╭─ Document passage

4.3.6 Building large expressions

If we wanted to find products that contained fruit, we simply have to create one long alternating pattern of literal fruit names (e.g. (apple|orange|pear|raisin), as there is no smart compact expression we can write down that will match only fruit names.

There should be a data set fruit in the package stringr that is just a vector of fruit names. Load it in R and have a look:

data(fruit)
head(fruit)
## [1] "apple"       "apricot"     "avocado"     "banana"      "bell pepper"
## [6] "bilberry"

Check the length of fruit to see how many we actually have. We also make the first letter of the name upper case:

fruit <- str_to_sentence(fruit)
head(fruit)
## [1] "Apple"       "Apricot"     "Avocado"     "Banana"      "Bell pepper"
## [6] "Bilberry"

Next, we can start to build our expression by first collapsing all the different fruit names together, and then adding parenthesis either side:

fruit_expr <- str_c(fruit, collapse = "|")
fruit_expr <- str_c("(", fruit_expr, ")")
str_length(fruit_expr)

╰─
╭─ Record excerpts

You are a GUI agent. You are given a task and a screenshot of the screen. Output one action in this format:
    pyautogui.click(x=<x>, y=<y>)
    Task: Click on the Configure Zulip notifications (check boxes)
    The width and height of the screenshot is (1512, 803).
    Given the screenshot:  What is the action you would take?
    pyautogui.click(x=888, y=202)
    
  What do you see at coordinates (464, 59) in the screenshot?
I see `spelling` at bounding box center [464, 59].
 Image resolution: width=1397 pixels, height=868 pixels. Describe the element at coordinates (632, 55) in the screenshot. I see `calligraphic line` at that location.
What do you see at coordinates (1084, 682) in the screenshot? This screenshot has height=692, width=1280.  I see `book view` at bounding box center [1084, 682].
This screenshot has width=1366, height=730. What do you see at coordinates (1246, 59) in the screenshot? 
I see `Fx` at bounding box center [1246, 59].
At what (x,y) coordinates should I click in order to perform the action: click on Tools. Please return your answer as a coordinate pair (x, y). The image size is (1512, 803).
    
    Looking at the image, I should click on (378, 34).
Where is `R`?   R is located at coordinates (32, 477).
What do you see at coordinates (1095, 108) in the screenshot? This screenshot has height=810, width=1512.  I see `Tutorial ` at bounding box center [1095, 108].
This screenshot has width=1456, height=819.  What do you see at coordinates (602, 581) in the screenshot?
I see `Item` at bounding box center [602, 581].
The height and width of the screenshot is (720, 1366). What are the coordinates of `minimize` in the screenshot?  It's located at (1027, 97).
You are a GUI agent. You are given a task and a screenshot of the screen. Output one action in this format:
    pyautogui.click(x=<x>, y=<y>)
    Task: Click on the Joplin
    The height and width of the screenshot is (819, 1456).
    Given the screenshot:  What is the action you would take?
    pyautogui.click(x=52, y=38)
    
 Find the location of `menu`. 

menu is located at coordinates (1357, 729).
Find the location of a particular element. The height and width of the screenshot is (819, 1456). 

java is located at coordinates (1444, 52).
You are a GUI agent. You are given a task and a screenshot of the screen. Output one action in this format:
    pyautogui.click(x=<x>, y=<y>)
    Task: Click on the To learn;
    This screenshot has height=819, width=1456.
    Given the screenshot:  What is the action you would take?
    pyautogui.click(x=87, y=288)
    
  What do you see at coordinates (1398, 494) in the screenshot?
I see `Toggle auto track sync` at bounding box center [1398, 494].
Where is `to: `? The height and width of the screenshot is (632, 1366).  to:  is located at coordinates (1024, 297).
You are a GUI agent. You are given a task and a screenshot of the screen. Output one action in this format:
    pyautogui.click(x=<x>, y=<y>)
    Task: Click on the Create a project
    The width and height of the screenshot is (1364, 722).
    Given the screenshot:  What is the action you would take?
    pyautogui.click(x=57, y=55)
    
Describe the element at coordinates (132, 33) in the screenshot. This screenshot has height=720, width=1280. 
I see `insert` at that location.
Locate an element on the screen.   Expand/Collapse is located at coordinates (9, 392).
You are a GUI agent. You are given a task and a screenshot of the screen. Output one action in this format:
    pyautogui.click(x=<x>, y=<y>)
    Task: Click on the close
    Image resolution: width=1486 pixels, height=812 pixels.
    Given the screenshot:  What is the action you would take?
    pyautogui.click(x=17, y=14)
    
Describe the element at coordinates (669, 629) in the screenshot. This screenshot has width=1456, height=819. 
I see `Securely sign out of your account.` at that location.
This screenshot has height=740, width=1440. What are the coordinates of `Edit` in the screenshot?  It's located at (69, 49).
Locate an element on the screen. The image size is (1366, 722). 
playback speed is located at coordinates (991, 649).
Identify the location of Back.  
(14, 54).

╰─

Jobs
1. According to the passage on building large expressions, which package holds the fruit data set?
2. Continue the passage on building large expressions in R, starting after its last line.

Answers below
1. The stringr package.

2.
## [1] 728

Our fruit expression has 728 characters which means it’s very long. Let’s put this into action:

bf$has_fruit <- str_detect(bf$ingredients, fruit_expr)
table(bf$has_fruit)
## 
## FALSE  TRUE 
##  2662  1690

We can use this technique of concatenating a list to build several features, such as whether or not a product:

  • Contains gluten.
  • Is suitable for those who are lactose-intolerant.
  • Is suitable for vegetarians or vegans.

For each of these we would need to create specific lists which we would then collapse to form a single, but very long, expression. In some cases, it may be easier to try to match ingredients that they can not or will not eat rather than match those that they can.

4.4 String Exercises

  1. Create separate boxplots comparing the distribution of total carbohydrates in fruit-based and non-fruit-based breakfast food.
  2. Repeat but for total fat instead of total carbs.
  3. The are a wide variety of products that class as breakfast food:
  • Cereal-bars
  • Cereal (e.g. corn flakes, porridge, granola, puffed rice)
  • Waffles, pancakes
  • Delicious baked goods (e.g. croissants, pan au chocolat)
  • Meat products (e.g. sausage, bacon)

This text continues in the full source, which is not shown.